Reading passage:
begin

Tim and Derby City Council had been in discussion about the drone flights days beforehand to ensure that no harm came to either the peregrines or, indeed, to the drone itself. Drones can play a very useful role in nature conservation if used responsibly - and Tim certainly was thoroughly professional throughout the exercise having carried out risk assessments and having discussed the issues with both us and Natural England well in advance.
Tim has kindly sent us this video footage:

2) Detective work
In an attempt to discover where our new male peregrine falcon has come from, photographer David Naylor is trying to get a close up shot of the bird's left leg - the one that bears a small, metal BTO (British Trust for Ornithology) ring with a unique number on it.
Even if we could read even a few of the numbers on the ring, it might have proved possible to work out the full ring number by a process of elimination. Then we could discover where it was hatched.

We obtained permission from Bruce, the roof project manager, for David to stand at the top of the access gantry and take pictures from there - probably closer to the nest than anywhere.

end

What to do:
A. List every organization named in the passage about the peregrine falcons.
B. Carry the passage about the peregrine falcons forward from its final sentence.
The rows that follow have no connection to the passage on the peregrine falcons.

Record list:
begin

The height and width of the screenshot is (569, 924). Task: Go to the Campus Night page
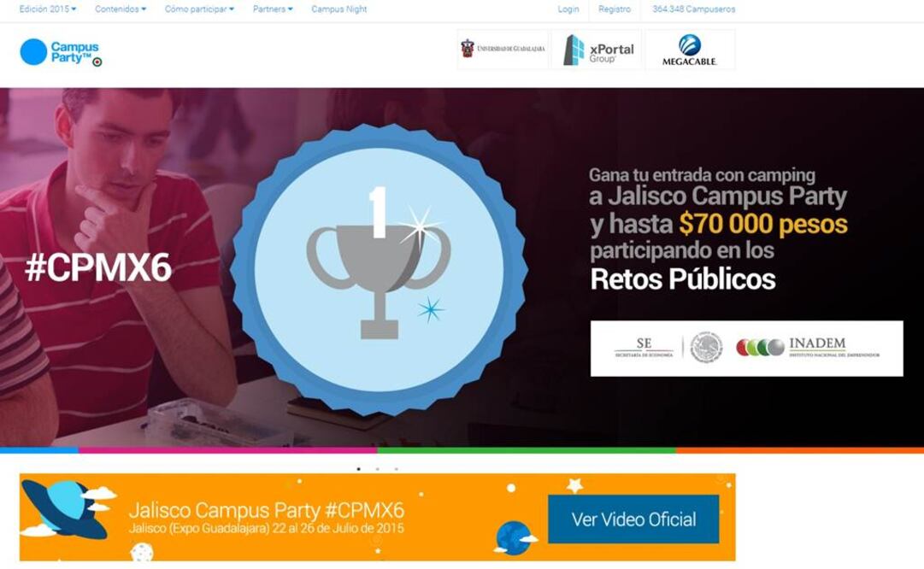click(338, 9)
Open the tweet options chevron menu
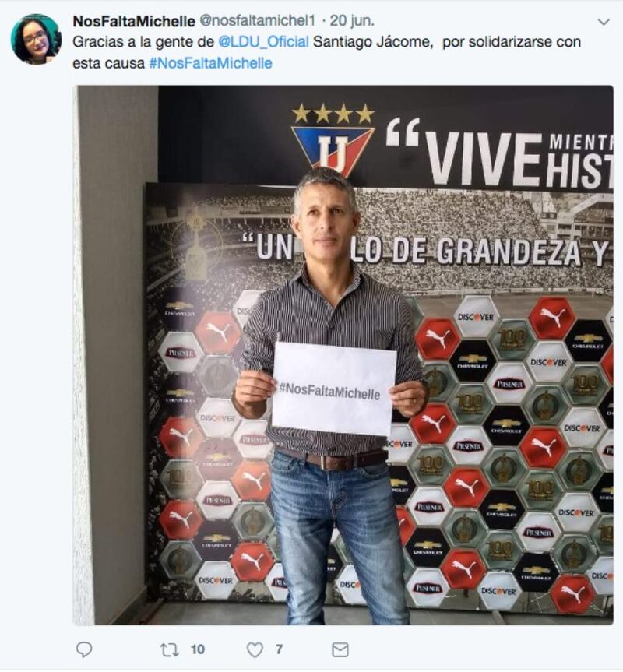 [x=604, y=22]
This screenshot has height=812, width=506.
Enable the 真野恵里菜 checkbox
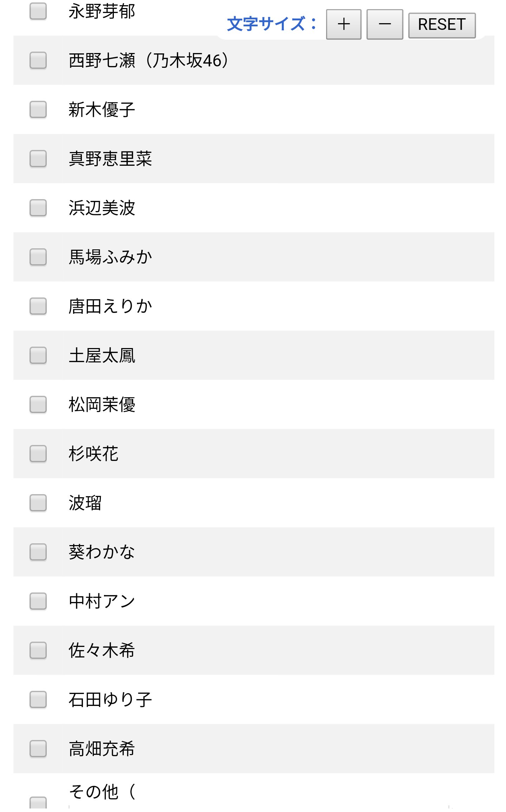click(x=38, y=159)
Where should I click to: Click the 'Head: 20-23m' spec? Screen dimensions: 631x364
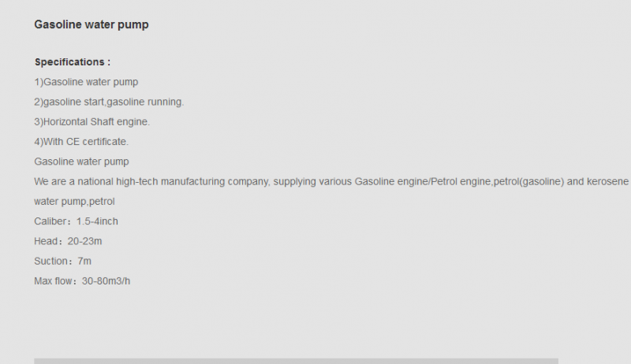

end

Expected responses:
A. Derby City Council, Natural England, British Trust for Ornithology (BTO)

B.
His first attempt produced some fabulous photos of both adults (scroll down to the previous post to see some of them) but the male didn't land on the rim of the nest platform which would be the position where his ring could be seen from best.

David's second attempt was better in that the male did land on the platform but that ring is very dull and he wasn't able to read the numbers/letters beyond possibly an 'N'. So our hopes of finding where the male had come from are dashed for the moment at least.....

David has kindly allowed us to use his images on this blog (scroll down to see the previous entry which features three of them). Please note that they are David's copyright though I'm sure he'd give permission for appropriate non-commercial usage..... (We'll put more of them up on this blog shortly.)
Here's one of the female with her brood:
Feeding copyright David Naylor
3) One of our juveniles turns up!
We have just learned that one of the brood of juvenile peregrines raised and ringed at Derby Cathedral in 2011 was seen at Doncaster Minster (St. George's) in April last year (2016), 71 kms. north-east of Derby.  So it seems very likely that it may be breeding there. We are currently trying to find out the details since we only discovered this by seeing it listed in a list of ringing 'recoveries' in a raptor report issued a few weeks ago.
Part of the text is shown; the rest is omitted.